(Information supplied):
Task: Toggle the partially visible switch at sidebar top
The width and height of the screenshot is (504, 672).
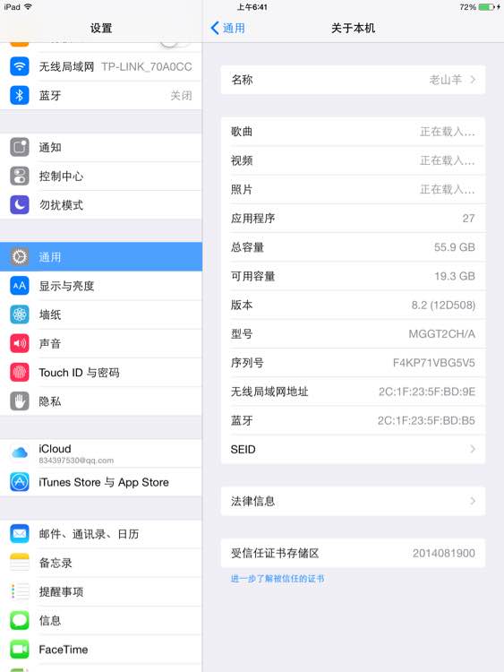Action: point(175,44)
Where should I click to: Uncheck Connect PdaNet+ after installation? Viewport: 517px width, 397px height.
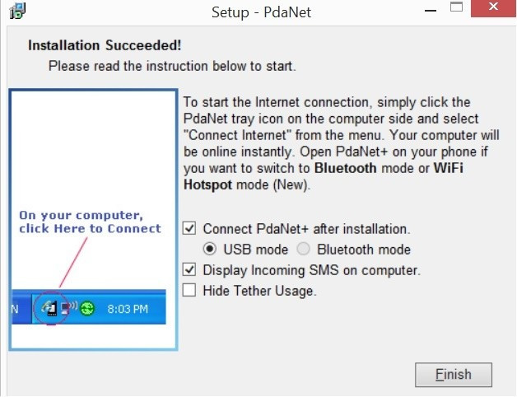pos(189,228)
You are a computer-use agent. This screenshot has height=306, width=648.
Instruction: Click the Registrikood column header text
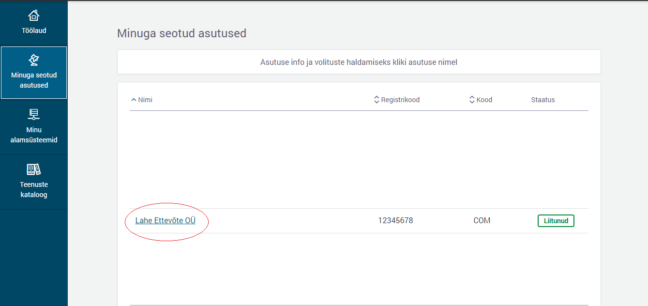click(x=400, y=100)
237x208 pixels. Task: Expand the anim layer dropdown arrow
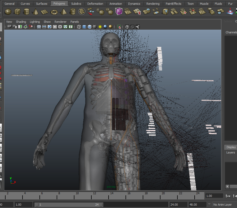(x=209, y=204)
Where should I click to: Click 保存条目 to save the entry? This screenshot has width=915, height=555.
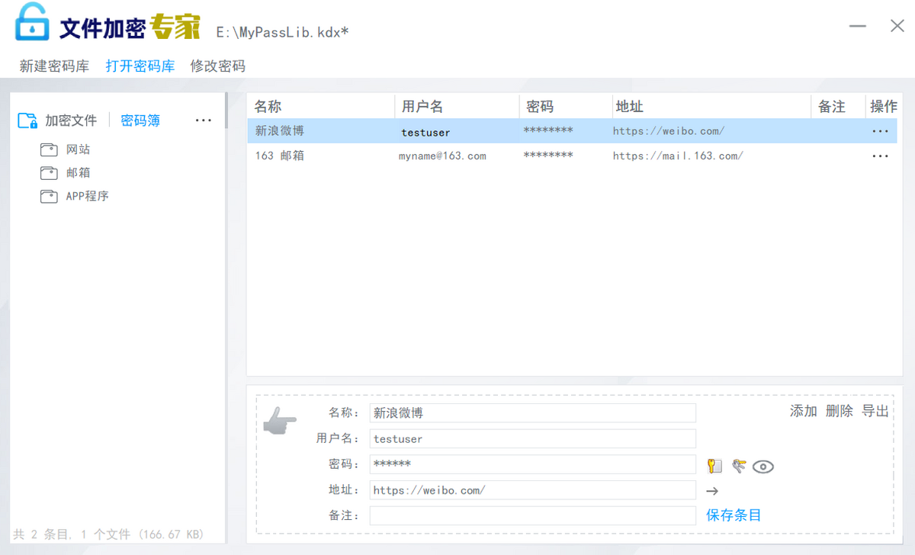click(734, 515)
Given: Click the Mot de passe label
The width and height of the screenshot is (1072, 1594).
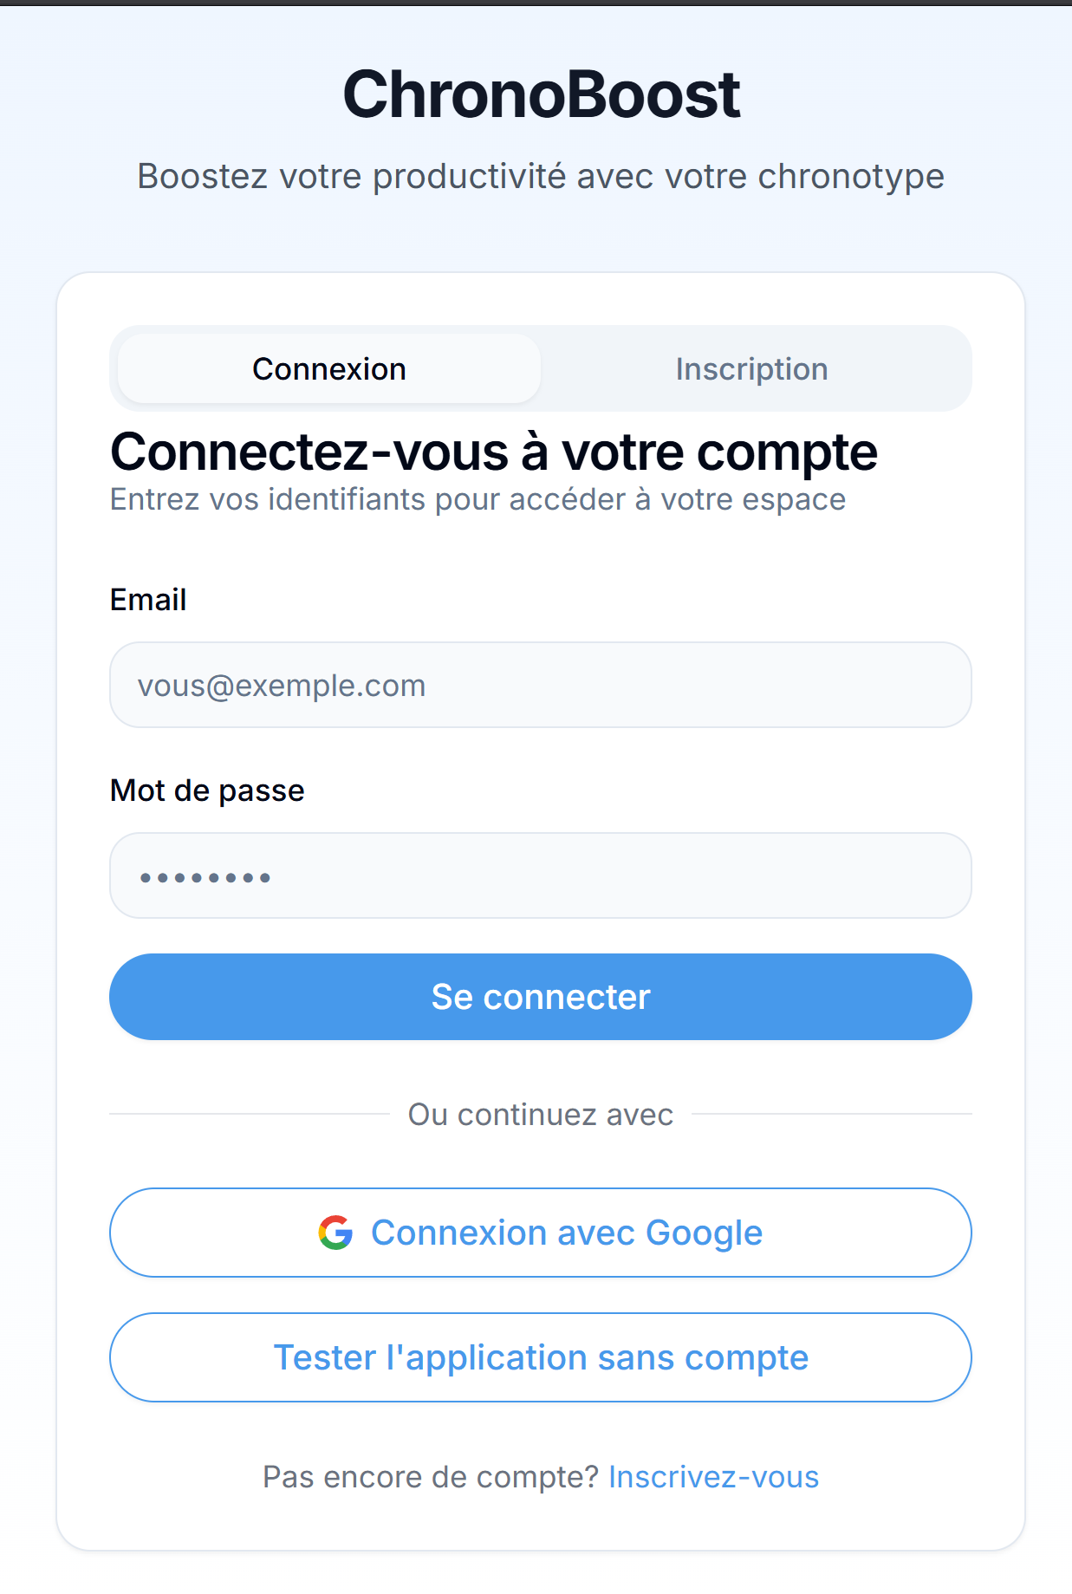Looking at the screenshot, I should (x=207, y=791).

(Assigned task):
The line that contains "237x208 pixels. Task: Expand" begins the range and the last line of the entries ends it; print that range exactly, without pictures.

(Response area):
237x208 pixels. Task: Expand the anim layer dropdown arrow
(x=209, y=204)
Where should I click to: Click 保存条目 to save the entry? This screenshot has width=915, height=555.
click(734, 515)
Given: Click the Mot de passe label
The width and height of the screenshot is (1072, 1594).
Looking at the screenshot, I should (x=207, y=791).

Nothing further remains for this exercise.